Dog lovers, wildlife enthusiasts, and public health watchers all have a stake in a virus called canine distemper. This highly contagious disease can devastate pet dogs and wild carnivores, and its close relatives include measles in humans. The study described here unveils a new, affordable genetic test that reads the full genetic code of the distemper virus directly from sick animals, helping scientists track how it spreads, changes, and might one day threaten new species.

A virus that crosses animal boundaries

Canine distemper virus is a worldwide threat that infects domestic dogs, wild carnivores like foxes and big cats, and even some non‑carnivorous species. It attacks multiple organs, causing fever, breathing problems, gut disease, and sometimes brain damage. Although it is not currently a human disease, experiments show that the virus can adapt to use the same cell doorway that measles uses in people.

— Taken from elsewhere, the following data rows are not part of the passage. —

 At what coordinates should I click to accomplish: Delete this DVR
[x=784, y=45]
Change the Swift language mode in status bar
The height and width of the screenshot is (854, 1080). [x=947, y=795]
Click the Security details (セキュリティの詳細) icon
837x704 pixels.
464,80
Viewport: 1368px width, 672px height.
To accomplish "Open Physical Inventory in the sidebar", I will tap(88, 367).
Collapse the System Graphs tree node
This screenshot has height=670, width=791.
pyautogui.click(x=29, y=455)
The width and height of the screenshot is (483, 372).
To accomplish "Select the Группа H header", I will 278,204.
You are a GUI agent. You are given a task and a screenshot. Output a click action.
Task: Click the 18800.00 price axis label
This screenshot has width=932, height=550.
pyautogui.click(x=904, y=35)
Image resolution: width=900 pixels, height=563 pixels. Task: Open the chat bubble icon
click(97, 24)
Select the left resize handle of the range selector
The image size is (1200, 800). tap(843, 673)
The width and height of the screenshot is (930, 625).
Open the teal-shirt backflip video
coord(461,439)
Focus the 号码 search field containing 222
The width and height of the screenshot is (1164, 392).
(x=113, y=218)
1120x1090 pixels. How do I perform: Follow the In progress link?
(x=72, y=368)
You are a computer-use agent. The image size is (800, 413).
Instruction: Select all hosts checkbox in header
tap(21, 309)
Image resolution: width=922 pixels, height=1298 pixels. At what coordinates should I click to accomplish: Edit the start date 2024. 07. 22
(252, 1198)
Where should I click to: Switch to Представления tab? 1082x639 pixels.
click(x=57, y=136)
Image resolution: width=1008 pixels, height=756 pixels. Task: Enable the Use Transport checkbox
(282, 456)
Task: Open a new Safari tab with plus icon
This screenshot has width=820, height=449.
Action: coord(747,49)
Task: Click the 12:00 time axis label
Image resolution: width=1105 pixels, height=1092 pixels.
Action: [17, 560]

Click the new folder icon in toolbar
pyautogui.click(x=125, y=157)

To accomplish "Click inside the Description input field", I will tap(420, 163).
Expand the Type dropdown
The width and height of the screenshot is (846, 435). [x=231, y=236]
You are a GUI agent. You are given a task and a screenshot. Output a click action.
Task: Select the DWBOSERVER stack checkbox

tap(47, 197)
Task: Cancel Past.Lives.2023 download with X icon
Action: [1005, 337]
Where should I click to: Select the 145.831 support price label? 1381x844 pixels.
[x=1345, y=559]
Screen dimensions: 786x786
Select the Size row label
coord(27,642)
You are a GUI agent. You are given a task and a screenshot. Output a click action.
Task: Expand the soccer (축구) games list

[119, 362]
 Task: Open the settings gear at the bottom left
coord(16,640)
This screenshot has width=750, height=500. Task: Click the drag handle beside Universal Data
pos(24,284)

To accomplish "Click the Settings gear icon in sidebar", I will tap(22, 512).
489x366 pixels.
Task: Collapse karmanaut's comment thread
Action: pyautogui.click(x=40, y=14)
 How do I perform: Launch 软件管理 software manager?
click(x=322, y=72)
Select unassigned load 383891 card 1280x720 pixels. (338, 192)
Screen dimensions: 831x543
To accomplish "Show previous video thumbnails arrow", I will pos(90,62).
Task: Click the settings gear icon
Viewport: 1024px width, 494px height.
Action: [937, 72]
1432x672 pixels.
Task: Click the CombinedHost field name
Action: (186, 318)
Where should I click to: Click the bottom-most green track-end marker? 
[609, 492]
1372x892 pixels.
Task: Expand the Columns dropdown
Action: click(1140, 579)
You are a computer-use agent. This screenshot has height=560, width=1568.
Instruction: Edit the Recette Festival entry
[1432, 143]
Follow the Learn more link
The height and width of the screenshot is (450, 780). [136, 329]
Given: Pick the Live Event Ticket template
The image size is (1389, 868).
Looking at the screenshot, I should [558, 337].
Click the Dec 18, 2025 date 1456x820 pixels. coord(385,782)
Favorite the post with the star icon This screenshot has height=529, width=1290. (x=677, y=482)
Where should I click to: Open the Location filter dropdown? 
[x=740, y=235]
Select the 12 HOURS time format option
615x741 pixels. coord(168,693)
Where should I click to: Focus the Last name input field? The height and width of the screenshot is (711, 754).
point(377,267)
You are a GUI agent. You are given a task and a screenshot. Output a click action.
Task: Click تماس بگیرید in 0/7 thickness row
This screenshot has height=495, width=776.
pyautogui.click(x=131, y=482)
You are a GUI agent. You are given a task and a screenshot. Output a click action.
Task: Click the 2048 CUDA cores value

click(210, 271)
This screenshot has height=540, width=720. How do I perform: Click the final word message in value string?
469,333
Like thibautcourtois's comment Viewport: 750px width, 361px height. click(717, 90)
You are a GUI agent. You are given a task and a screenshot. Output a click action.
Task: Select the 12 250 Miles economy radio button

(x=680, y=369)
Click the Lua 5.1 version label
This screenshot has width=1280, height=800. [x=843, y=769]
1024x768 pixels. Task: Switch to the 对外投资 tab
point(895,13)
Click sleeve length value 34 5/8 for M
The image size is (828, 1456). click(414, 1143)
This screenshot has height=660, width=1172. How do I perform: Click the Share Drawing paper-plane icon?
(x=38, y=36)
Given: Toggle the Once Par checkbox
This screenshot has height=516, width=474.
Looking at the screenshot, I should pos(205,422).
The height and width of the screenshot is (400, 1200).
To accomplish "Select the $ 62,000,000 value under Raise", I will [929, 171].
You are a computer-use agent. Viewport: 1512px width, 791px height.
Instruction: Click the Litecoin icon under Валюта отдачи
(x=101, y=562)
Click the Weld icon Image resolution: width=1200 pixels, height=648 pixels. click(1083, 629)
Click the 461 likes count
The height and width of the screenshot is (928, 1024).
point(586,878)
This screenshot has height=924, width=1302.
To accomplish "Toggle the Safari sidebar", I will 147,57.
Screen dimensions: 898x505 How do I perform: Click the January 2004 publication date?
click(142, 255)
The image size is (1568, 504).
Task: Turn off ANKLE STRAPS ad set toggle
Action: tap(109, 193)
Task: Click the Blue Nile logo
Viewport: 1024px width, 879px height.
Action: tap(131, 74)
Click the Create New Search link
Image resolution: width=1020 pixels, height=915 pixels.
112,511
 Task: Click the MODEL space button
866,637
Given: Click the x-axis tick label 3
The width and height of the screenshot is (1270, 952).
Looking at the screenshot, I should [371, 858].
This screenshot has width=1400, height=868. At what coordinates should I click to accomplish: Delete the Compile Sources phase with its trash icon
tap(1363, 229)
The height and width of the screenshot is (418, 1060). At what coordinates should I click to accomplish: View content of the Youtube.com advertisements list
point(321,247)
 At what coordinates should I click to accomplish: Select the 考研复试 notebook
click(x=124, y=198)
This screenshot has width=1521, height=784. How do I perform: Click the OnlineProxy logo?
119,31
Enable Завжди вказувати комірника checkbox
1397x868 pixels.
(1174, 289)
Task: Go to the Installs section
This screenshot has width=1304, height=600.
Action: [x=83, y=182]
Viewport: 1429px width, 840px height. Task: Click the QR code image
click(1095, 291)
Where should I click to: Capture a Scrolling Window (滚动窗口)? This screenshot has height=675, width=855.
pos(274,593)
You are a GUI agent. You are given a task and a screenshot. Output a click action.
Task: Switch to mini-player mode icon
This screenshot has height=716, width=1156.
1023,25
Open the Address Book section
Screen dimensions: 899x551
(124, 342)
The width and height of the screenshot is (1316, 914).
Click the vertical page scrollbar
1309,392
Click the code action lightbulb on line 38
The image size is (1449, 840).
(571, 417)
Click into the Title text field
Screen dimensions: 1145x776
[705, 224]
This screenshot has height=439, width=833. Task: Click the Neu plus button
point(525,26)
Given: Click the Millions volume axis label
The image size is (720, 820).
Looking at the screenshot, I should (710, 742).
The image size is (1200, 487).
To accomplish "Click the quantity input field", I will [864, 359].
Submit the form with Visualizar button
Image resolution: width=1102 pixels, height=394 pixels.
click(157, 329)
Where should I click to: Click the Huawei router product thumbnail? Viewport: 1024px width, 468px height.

That makes it important to watch how the virus evolves across different hosts and regions, both to protect animals and to anticipate rare but serious shifts in its behavior.

From partial snapshots to full genetic portraits

Until now, most studies of this virus relied on reading just one of its genes, known as H, which helps the virus latch onto cells. Looking at this single stretch of code has been useful for grouping viruses into lineages and following broad patterns of spread. But it leaves out much of the 15,000‑plus genetic “letters” that control how the virus replicates, dodges the immune system, and adapts to new hosts. Full genomes are far more informative, yet they have been hard to obtain from routine clinical samples, especially in low‑resource settings and in underrepresented regions such as much of Latin America.

Figure 1
Figure 1.

A new toolkit for reading whole viral genomes

The researchers developed a laboratory panel that breaks the virus’s genome into many small, overlapping pieces that can all be copied in the same reaction and then read by an Illumina next‑generation sequencer. The design used 236 short starter pieces, grouped into two mixes, chosen to match distemper viruses from around the world so that even varied strains can be captured. This setup favors short fragments, which are easier to recover from damaged or low‑quality samples—exactly the kind often collected from sick or dead animals. Tested on a vaccine strain and 15 infected dogs from Bolivia, Ecuador, Mexico, Peru, and Uruguay, the method routinely covered more than 97% of the genome, often with thousands of reads at each position, even when the original viral amount in the sample was low.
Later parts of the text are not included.